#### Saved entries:
--------------------

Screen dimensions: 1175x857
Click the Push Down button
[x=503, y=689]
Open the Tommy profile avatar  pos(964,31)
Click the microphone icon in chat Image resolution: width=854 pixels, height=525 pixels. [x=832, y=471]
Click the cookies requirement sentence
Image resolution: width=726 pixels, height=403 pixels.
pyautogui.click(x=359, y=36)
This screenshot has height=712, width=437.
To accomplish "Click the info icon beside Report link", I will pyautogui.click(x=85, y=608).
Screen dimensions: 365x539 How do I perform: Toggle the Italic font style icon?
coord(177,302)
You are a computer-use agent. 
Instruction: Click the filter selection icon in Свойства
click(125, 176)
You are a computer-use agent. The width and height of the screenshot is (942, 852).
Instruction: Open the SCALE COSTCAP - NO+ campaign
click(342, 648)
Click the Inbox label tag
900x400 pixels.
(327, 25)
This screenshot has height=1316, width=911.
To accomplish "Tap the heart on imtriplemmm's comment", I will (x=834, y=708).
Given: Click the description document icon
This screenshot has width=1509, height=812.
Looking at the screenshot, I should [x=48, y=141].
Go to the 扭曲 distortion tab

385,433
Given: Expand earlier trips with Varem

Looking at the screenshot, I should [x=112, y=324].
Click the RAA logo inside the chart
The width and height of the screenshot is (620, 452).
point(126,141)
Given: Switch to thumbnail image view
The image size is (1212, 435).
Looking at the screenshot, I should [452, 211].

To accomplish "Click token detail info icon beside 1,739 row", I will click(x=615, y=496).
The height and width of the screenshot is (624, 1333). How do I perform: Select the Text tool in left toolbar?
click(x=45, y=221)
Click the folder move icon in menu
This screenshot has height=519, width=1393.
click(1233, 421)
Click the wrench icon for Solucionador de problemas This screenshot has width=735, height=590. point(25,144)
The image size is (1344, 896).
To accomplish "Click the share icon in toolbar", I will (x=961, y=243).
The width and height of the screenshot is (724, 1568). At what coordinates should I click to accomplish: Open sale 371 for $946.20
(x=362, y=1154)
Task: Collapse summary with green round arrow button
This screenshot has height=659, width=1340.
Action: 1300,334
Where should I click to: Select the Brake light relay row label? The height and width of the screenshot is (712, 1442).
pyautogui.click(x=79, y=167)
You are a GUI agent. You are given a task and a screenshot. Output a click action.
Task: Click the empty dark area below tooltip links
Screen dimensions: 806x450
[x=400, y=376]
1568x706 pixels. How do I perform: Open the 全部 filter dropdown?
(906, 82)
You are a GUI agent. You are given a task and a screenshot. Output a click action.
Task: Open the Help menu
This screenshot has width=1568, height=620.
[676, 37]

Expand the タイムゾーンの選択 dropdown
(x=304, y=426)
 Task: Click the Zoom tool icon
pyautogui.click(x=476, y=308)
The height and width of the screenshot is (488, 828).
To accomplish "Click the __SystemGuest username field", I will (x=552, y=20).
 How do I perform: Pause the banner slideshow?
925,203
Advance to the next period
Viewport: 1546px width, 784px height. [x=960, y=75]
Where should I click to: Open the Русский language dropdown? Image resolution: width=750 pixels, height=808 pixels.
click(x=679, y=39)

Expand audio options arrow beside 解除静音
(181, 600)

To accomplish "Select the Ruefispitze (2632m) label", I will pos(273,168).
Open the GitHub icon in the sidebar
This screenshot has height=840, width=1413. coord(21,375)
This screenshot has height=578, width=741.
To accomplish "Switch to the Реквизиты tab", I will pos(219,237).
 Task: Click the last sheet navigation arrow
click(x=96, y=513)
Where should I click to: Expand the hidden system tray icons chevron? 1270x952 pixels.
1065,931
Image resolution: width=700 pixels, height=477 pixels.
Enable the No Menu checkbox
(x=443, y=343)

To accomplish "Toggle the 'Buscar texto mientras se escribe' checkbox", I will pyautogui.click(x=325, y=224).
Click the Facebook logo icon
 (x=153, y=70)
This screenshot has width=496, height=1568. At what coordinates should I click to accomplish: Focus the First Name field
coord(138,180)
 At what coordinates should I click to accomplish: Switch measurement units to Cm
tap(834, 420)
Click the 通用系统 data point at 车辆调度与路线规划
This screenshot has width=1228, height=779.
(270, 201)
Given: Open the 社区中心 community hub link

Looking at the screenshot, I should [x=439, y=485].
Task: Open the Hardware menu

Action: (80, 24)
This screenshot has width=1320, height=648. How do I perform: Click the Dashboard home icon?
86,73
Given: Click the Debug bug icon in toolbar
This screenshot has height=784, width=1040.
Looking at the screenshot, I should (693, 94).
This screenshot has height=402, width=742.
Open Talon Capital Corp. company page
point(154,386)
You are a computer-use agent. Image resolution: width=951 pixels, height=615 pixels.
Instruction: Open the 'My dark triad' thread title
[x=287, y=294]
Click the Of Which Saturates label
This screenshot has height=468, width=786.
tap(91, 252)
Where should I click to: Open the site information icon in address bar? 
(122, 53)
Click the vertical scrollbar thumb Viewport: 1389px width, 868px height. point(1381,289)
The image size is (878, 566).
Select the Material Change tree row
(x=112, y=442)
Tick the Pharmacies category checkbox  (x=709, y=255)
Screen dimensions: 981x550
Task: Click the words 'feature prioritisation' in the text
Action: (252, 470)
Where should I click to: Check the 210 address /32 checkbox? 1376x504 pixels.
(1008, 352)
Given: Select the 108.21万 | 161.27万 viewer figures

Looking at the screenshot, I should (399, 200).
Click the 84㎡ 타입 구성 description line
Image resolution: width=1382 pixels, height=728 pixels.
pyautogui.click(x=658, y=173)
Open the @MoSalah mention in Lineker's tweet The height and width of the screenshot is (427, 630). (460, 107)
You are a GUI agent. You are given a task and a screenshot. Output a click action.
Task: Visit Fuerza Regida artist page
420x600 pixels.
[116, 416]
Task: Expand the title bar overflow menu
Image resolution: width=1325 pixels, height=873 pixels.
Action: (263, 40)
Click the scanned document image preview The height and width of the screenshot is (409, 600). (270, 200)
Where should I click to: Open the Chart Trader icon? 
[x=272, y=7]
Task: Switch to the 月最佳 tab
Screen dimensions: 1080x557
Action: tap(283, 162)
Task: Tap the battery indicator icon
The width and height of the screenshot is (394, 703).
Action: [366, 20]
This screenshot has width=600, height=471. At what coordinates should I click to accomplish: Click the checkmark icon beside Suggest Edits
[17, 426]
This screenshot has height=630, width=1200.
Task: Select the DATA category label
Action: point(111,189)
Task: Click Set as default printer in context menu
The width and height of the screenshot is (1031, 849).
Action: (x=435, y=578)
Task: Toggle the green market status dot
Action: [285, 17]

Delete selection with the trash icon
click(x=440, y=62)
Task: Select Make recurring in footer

--------------------

#### Assignment:
Search the entries for the string "document". Copy every line that has it.

#### Result for this exercise:
Given: Click the description document icon
Click the scanned document image preview The height and width of the screenshot is (409, 600). (270, 200)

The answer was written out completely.